→ Exercise details
Each line that contains the word "agent" counts once; give the total for the records below and nothing else.

(Records from a collection)
————

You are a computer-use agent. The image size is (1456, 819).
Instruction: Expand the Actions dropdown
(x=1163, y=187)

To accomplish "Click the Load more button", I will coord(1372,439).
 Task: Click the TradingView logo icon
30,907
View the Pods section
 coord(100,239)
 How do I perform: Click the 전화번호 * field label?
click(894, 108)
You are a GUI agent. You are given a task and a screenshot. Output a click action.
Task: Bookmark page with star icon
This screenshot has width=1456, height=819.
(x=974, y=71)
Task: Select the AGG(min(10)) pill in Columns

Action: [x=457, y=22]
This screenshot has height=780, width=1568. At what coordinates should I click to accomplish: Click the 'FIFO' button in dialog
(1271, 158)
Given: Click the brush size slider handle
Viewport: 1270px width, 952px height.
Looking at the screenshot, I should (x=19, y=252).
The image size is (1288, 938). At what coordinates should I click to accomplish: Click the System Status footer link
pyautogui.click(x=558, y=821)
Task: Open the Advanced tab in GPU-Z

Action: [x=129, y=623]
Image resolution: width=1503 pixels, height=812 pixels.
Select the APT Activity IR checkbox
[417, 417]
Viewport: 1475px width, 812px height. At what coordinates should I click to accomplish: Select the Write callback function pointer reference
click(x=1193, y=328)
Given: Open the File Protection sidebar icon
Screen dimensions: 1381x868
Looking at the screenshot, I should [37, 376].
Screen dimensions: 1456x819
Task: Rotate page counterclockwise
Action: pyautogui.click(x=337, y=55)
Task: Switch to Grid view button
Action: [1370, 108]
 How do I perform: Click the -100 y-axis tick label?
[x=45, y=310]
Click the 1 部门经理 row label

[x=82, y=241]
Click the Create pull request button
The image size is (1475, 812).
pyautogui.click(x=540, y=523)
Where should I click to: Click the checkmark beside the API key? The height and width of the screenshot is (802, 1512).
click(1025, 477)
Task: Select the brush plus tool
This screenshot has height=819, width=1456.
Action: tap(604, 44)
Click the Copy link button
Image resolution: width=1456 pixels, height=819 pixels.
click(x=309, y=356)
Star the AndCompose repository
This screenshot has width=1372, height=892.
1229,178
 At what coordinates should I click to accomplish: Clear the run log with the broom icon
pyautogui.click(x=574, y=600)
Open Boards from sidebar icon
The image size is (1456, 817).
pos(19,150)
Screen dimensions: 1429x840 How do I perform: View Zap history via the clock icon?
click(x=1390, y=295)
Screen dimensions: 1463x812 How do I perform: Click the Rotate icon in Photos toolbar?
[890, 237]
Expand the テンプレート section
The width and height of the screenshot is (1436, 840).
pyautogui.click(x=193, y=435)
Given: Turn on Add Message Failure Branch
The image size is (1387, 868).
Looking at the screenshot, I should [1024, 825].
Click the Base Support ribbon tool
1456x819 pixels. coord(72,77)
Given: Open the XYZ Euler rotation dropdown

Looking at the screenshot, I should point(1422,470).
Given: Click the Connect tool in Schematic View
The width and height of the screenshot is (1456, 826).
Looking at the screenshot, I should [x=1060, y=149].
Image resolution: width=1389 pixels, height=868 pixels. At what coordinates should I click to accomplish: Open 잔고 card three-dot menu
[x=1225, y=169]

————

→ Response box
2